The other reason I picked up Caesar was because of a debate with my friend Graeme on what makes an occupation successful. On public health, at least, the US occupation of Afghanistan matched our Japanese track record.
The final tome of October was All the Young Dudes, a Harry Potter fan-fiction. Fan-fiction as a sub culture provides the main source of literature for tens of millions of Americans, and hundreds of millions worldwide. I asked my sisters to recommend their favorite stories, and All the Young Dudes was the consensus choice.One friend, after I shared what I was reading, told me that Taylor Swift is the true anonymous author of All the Young Dudes. Here’s a 28-minute YouTube video arguing for the theory. This rabbit hole goes deep. I finished it, so it must have been alright, but I took no notes and made no highlights on my Kindle.
I feel that, by not being on TikTok, that I’m missing out on a similar subculture, but by 100x. I haven’t downloaded the app because my current daily use of TikTok is a Nash equilibrium (0 minutes per day): if I download TikTok the next equilibrium is probably around 30 minutes per day. I’d probably be willing to give up 10 minutes per day to the algorithm, but that’s a difficult line to hold. Also on the topic of TikTok and Harry Potter, an in-depth look at TikTok’s algorithmic subcultures from Eugene Wei:
TikTok’s algorithm is the Sorting Hat from the Harry Potter universe. Just as that magical hat sorts students at Hogwarts into the Gryffindor, Hufflepuff, Ravenclaw, and Slytherin houses, TikTok’s algorithm sorts its users into dozens and dozens of subcultures.

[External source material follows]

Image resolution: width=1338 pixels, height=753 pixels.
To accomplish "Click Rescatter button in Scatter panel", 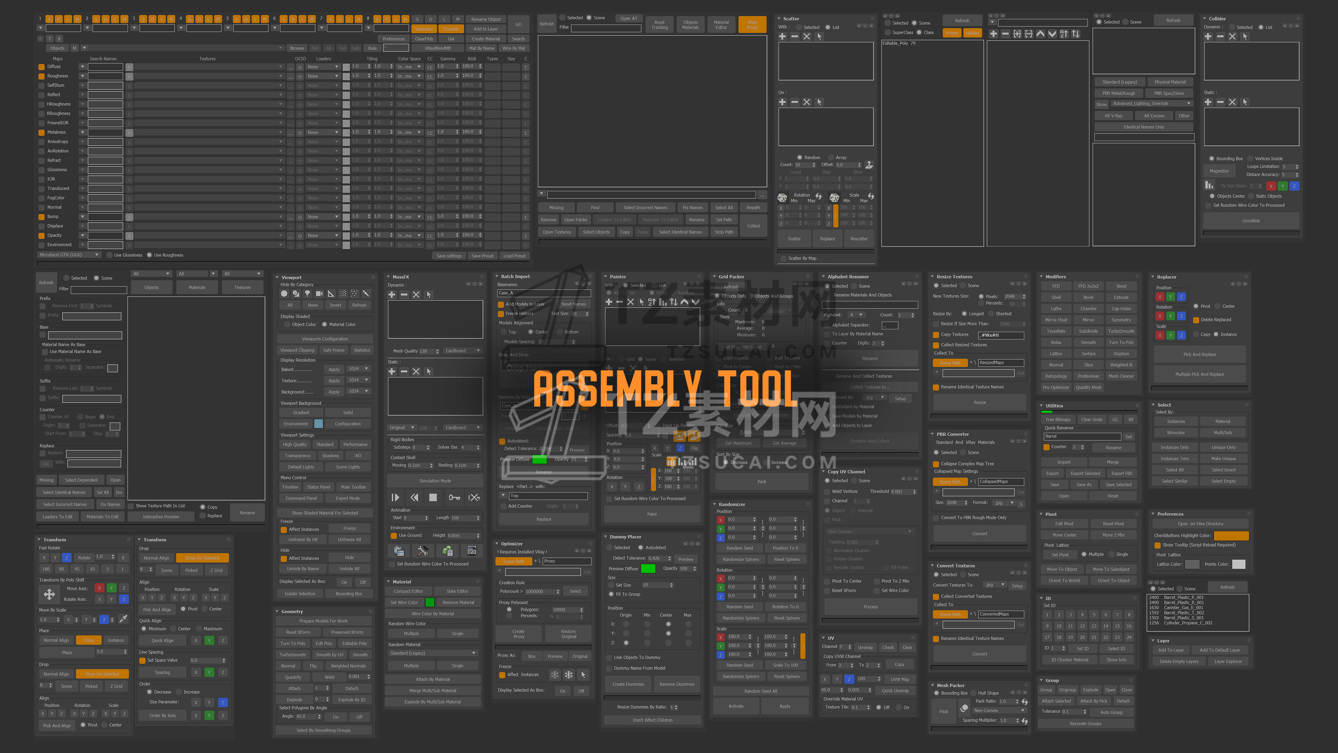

Wei has deep, and possibly true, insights into TikTok’s algorithm. I came away thinking the algorithm is both a lot dumber and a lot more impressive than I went in. He ends with a story about his trip to the headquarters of Newsdog, “the number one news app in India at the time.”
I looked through the stories, all in Hindi (and yes, one feed that contained the thirst trap photos of attractive Indian girls in rather suggestive outfits standing under things like waterfalls; some parts of culture are universal). Then I looked up from the app and through the glass walls of the conference room at an office filled with about 40 Chinese engineers, mostly male, tapping away on their computers. Then I looked back down at page after page of Hindi stories in the app.
“Wait,” I asked. “Do you have people in this office or at the company who know how to read Hindi?”
He looked at me with a smile.
“No,” he said. “None of us can read any of it.”
Listening
Four new (to me) albums dominated my listening this month according to Spotify analytics. All are pop or pop-adjacent.
- Liz Phair, “Liz Phair” (2003)
- Wilco, “Sky Blue Sky” (2007)
- Chairlift, “Moth” (2016)
- Jacob Collier, “Djesse, Vol. 3” (2020)
Also, my wonderful mother found someone to hand-deliver a birthday present, including a new pair of earphones (I was down to my third back-up pair!). Most-improved-record on the new earphones goes to Lizzo’s “‘Cuz I Love You.”